Lontano, almeno per qualche giorno, dal ritmo serrato di Palazzo Chigi, Giorgia Meloni avrebbe scelto di nuovo la Puglia per la pausa estiva del 2026. Una decisione che conferma un rapporto costruito nel tempo con la Valle d’Itria e i suoi borghi, luoghi in cui la presidente del Consiglio ha già trascorso periodi di vacanza negli anni passati. Il soggiorno, secondo quanto riferito dal Corriere della Sera, dovrebbe precedere una serie di impegni istituzionali già fissati nella regione.
Giorgia Meloni in vacanza in Puglia nell’estate 2026
La Puglia sarebbe dunque ancora una volta la destinazione individuata dalla premier per trascorrere alcuni giorni con la famiglia e con persone a lei vicine. Non si tratterebbe di una scelta improvvisa: negli ultimi anni Giorgia Meloni ha più volte preferito l’entroterra pugliese, alternando i soggiorni nei borghi della Valle d’Itria a occasioni pubbliche e appuntamenti politici.
La pausa estiva dovrà comunque conciliarsi con il calendario istituzionale. Il 21 agosto 2026, infatti, Meloni è attesa a Taranto per l’inaugurazione dei Giochi del Mediterraneo, manifestazione prevista fino al 3 settembre. La permanenza nella regione si inserisce quindi tra la dimensione privata delle vacanze e gli eventi legati al suo ruolo di presidente del Consiglio.

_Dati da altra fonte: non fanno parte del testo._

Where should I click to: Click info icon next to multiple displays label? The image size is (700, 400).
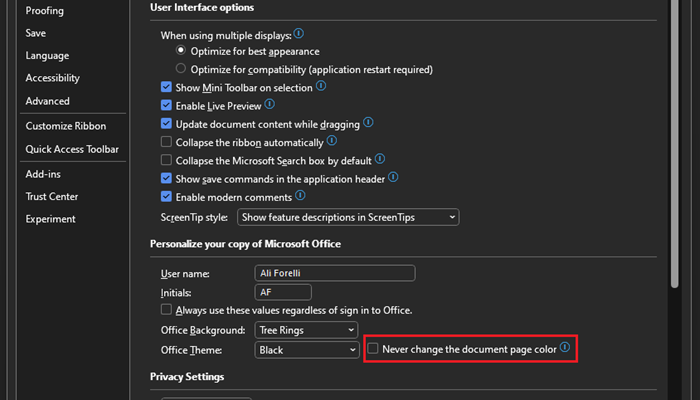(299, 33)

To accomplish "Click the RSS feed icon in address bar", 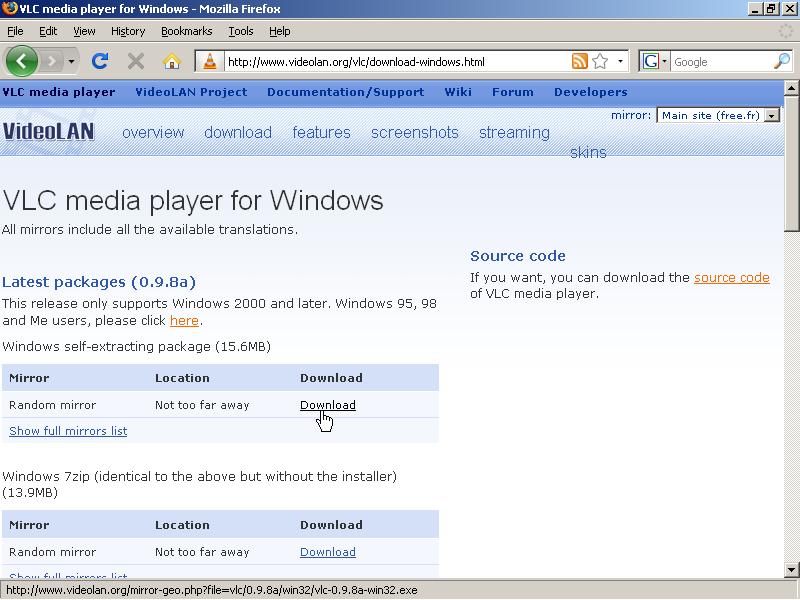I will click(579, 61).

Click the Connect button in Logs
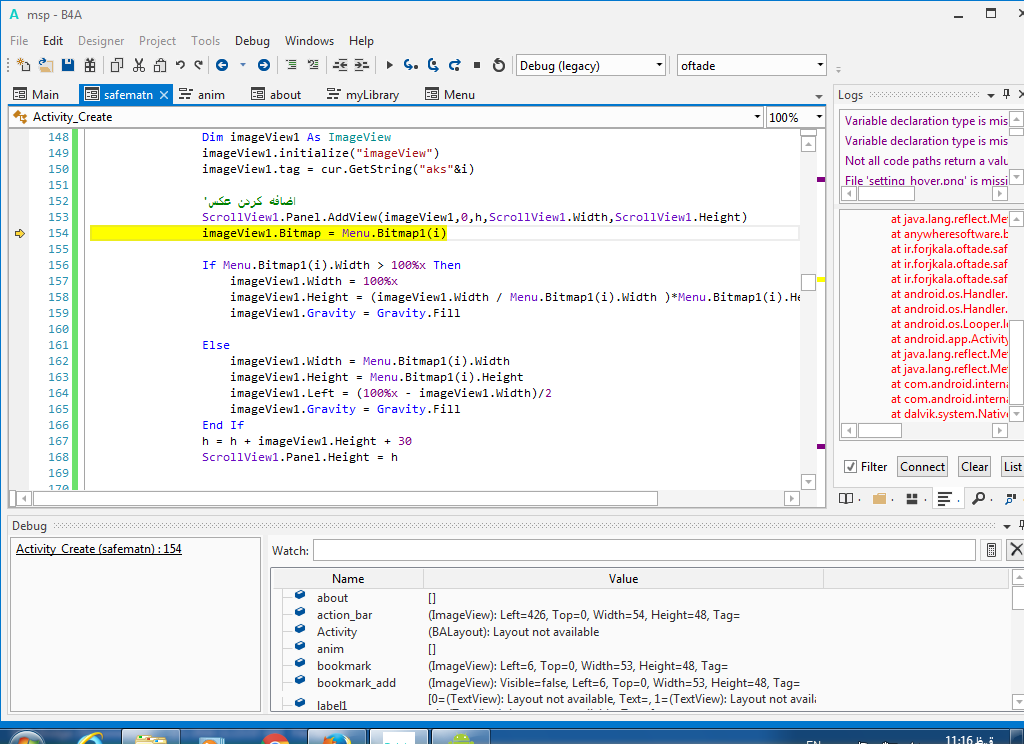[x=922, y=466]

Il legame con il territorio pugliese risale almeno al 2021, quando la leader di Fratelli d’Italia visitò Polignano a Mare e la Valle d’Itria. In quell’occasione fu anche ospite del sottosegretario Marcello Gemmato, originario della provincia di Bari. Da allora, quella destinazione è tornata con regolarità nelle sue estati.

Le precedenti estati tra Polignano, Ceglie Messapica e Locorotondo
Il percorso delle vacanze pugliesi di Giorgia Meloni è scandito da diverse località. Dopo i soggiorni a Polignano a Mare nel 2021 e nel 2022, nel 2023 la scelta si era spostata su Ceglie Messapica, nel Brindisino. Una preferenza per l’interno della regione, distante dalle località costiere più affollate e caratterizzato da un contesto più riservato.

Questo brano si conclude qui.